Grasping is a fundamental capability for robots to interact with the physical world. Humans, equipped with two hands, autonomously select appropriate grasp strategies based on the shape, size, and weight of objects, enabling robust grasping and subsequent manipulation. In contrast, current robotic grasping remains limited, particularly in multi-strategy settings. Although substantial efforts have targeted parallel-gripper and single-hand grasping, dexterous grasping for bimanual robots remains underexplored, with data being a primary bottleneck. Achieving physically plausible and geometrically conforming grasps that can withstand external wrenches poses significant challenges. To address these issues, we introduce UltraDexGrasp, a framework for universal dexterous grasping with bimanual robots. The proposed data-generation pipeline integrates optimization-based grasp synthesis with planning-based demonstration generation, yielding high-quality and diverse trajectories across multiple grasp strategies. With this framework, we curate UltraDexGrasp-20M, a large-scale, multi-strategy grasp dataset comprising 20 million frames across 1,000 objects. Based on UltraDexGrasp-20M, we further develop a simple yet effective grasp policy that takes point clouds as input, aggregates scene features via unidirectional attention, and predicts control commands. Trained exclusively on synthetic data, the policy achieves robust zero-shot sim-to-real transfer and consistently succeeds on novel objects with varied shapes, sizes, and weights, attaining an average success rate of 81.2% in real-world universal dexterous grasping. To facilitate future research on grasping with bimanual robots, we open-source the data generation pipeline at https://github.com/InternRobotics/UltraDexGrasp.

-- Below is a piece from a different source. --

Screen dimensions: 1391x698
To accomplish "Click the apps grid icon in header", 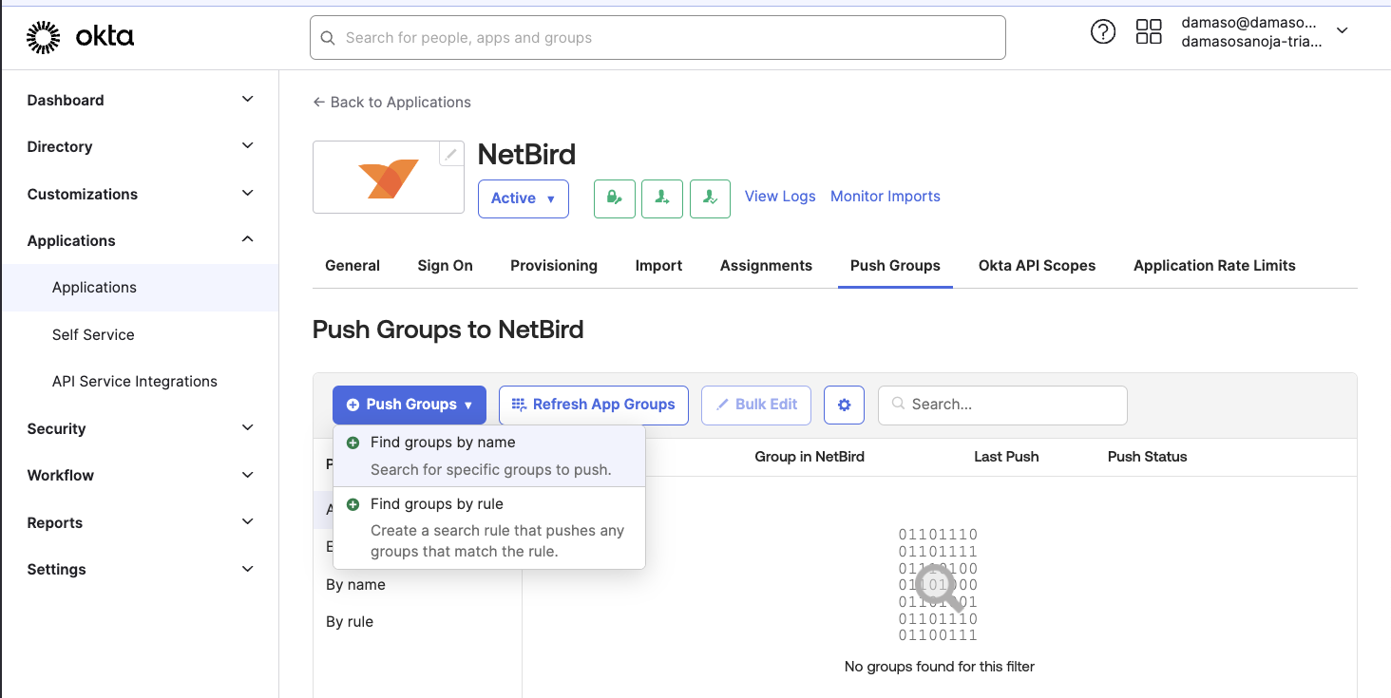I will (1149, 31).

Paper Structure (26 sections, 9 equations, 6 figures, 3 tables)

This paper contains 26 sections, 9 equations, 6 figures, 3 tables.

Figures (6)

  • Figure 1: Overview.UltraDexGrasp is a framework for universal dexterous grasping with bimanual robots. The proposed data generation pipeline integrates an optimization-based grasp synthesizer with a planning-based demonstration generation module, and supports multiple grasp strategies, including two-finger pinch, three-finger tripod, whole-hand grasp, and bimanual grasp. Trained on data produced by this pipeline, the policy demonstrates robust zero-shot sim-to-real transfer and strong generalization to novel objects with varied shapes, sizes, and weights.

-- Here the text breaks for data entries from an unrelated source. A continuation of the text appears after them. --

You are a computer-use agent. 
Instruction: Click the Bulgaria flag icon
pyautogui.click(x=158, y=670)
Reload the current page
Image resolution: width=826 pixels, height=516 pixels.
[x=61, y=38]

  • Figure 2: Overview of data generation pipeline. We first collect diverse object assets and import the objects and the robot URDF files into the simulator. An optimization-based grasp synthesizer is then used to generate feasible grasps, from which the preferred grasp is selected. Finally, motion planning is employed to generate demonstration trajectories.
  • Figure 3: Hand contact points for various grasp strategies. Different grasp strategies select distinct fingertip contact points, which are used to compute energy terms in the optimization process of grasp synthesis.
  • Figure 4: Overview of the policy architecture. The proposed grasp policy takes point clouds as input, encodes them using a point encoder, aggregates scene features via unidirectional attention, and predicts control commands. The policy supports multiple grasp strategies and improves generalization across diverse objects.
  • Figure 5: The variation in performance with growing amounts of training data. The performance of the policy consistently improves as the volume of data increases.